Digital Economy Act's copyright infringement regime could hit Wi-Fi providers
Updated June 2010
The Digital Economy Act and Ofcom's draft code of practice to reduce online copyright infringement may raise serious consequences for pubs, bars, cafés and other outlets providing Wi-Fi to their customers.
The first sets of obligations are imposed on internet service providers (ISPs). The new regime establishes a procedure under which owners of music, videos and other content can send an infringement report to ISPs if they believe that a high number of the ISP's customers (or "subscribers" as they are called in the Act) are downloading content unlawfully. ISPs must inform the relevant subscriber that they have received an infringement report. They must also send copyright owners, on request, anonymised lists of subscribers to whom a copyright infringement report has been sent.
It is hoped that these warning notices will significantly reduce the level of illegal file sharing. However, if it does not, Ofcom has the power to bring forward "technical obligations". ISPs could be required to take more severe action against subscribers, including limiting internet speed or suspending internet services.
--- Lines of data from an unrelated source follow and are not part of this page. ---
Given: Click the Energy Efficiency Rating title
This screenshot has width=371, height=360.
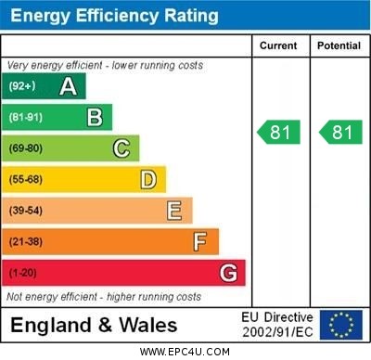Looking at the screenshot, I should tap(115, 16).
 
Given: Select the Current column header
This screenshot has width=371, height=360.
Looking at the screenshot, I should tap(278, 45).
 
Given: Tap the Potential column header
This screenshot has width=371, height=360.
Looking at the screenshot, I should tap(339, 45).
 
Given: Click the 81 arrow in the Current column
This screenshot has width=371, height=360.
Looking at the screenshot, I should tap(279, 133).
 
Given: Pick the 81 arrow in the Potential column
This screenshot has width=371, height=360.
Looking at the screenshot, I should tap(340, 133).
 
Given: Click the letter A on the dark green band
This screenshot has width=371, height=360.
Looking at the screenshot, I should tap(68, 86).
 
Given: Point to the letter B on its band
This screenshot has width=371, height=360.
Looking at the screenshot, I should tap(95, 117).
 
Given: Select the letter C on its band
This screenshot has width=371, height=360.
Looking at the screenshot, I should tap(122, 148).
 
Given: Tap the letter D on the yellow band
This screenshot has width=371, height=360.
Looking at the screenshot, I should tap(148, 179).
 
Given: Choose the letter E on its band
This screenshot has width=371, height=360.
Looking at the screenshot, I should tap(174, 211).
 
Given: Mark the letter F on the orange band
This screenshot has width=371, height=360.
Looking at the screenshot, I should tap(200, 242).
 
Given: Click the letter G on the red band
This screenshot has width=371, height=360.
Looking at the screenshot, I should tap(227, 273).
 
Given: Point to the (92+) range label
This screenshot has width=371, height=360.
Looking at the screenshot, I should tap(23, 86).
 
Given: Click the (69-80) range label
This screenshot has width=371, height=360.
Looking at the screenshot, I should tap(26, 148).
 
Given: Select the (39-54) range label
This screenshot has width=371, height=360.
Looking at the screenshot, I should tap(26, 211).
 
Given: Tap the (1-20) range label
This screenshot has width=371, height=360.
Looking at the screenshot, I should tap(23, 273).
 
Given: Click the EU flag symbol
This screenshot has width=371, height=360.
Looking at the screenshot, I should tap(341, 325).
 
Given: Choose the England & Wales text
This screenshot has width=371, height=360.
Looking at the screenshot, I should tap(94, 326).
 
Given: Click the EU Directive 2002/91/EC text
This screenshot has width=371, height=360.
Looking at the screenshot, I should tap(277, 325).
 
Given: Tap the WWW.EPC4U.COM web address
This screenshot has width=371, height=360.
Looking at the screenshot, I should tap(186, 353).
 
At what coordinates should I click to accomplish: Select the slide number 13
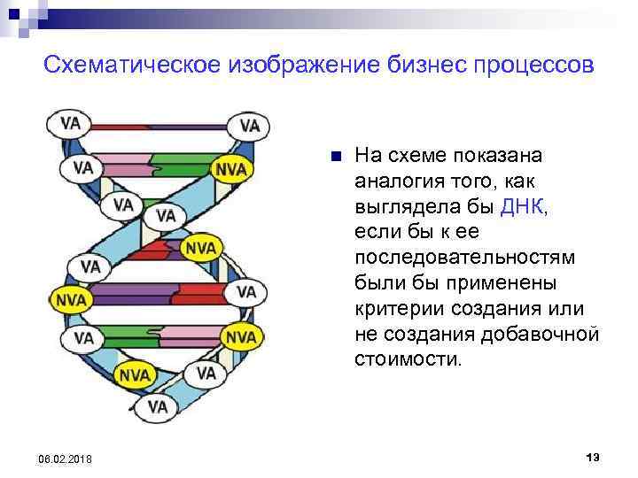coord(593,456)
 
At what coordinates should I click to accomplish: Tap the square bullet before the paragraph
coord(334,158)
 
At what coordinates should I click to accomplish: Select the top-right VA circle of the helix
coord(250,126)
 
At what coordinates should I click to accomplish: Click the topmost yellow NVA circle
coord(231,168)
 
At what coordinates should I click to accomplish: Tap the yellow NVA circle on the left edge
coord(71,299)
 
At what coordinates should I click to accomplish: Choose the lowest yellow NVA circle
coord(135,374)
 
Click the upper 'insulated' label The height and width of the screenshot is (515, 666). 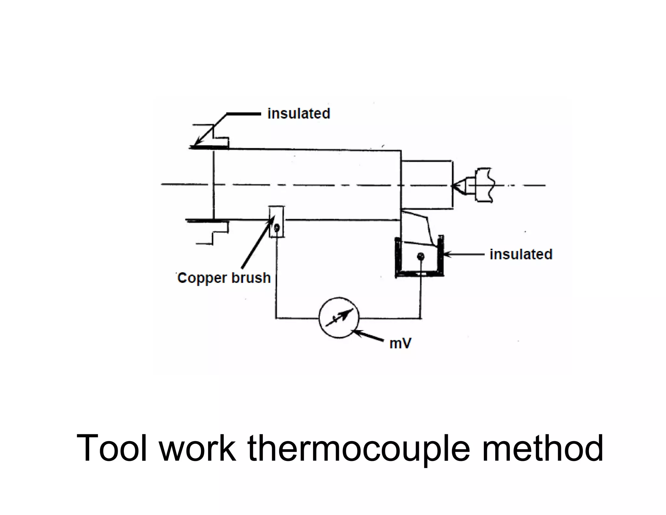pos(299,114)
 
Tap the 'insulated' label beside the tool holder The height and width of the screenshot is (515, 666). pos(521,254)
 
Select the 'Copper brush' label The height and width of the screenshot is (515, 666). pos(224,278)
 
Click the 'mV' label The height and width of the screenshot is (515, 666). pos(400,343)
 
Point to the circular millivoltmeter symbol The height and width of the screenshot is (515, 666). pos(339,318)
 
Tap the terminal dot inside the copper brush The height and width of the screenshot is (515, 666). pos(276,228)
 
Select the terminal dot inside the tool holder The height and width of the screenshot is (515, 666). pos(421,257)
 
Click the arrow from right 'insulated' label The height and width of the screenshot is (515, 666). pos(463,255)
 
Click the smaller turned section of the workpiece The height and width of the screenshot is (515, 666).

Before the publication of the Code, the question for those in the leisure industry has been whether they will be treated as an ISP for the purposes of the Act when providing Wi-Fi services (free or paid). The draft Code provides some clarity on this issue. Ofcom suggests that where a Wi-Fi network is provided in conjunction with other goods or services, such as a coffee shop or a hotel, its presumption is that the provider is an ISP. However, only ISPs with more than 400,000 subscribers are proposed to be caught by the new requirements, ruling out all but the seven largest ISPs in the UK.
This is good news for leisure outlets, but it leaves two remaining concerns.
First, the criteria may change. The Code is only in draft form and is currently open for consultation. Before publication of the final Code, the definition of ISPs may be widened to include leisure outlets with a smaller number of customers. Also, the draft Code specifically envisages that the criteria will be kept under review and could be widened even after publication of the final Code if this is necessary to address illegal file sharing. This would be a significant concern, as outlets have little, if any, control over what users are doing with Wi-Fi and they could find themselves having their internet connection restricted or terminated without having been at fault themselves.
Secondly, it is possible that an outlet may be treated as a subscriber, rather than an ISP, so that for the purposes of the Act, the actions of its customers in downloading infringing content are treated as the actions of the outlet. This concern is not new and is a risk to anyone providing Wi-Fi services to the public.
Any leisure operator wanting to submit a response to Ofcom's consultation must do so by 30 July 2010. TLT is in the process of reviewing the Code with clients and can assist with this. The new Act and proposed Code are also a reminder for providers of Wi-Fi services to have in place effective terms and conditions with its customers using Wi-Fi services managing the copyright infringement risks.
This publication is intended for general guidance and represents our understanding of the relevant law and practice as at June 2010. Specific advice should be sought for specific cases; we cannot be held responsible for any action (or decision not to take action) made in reliance upon the content of this publication.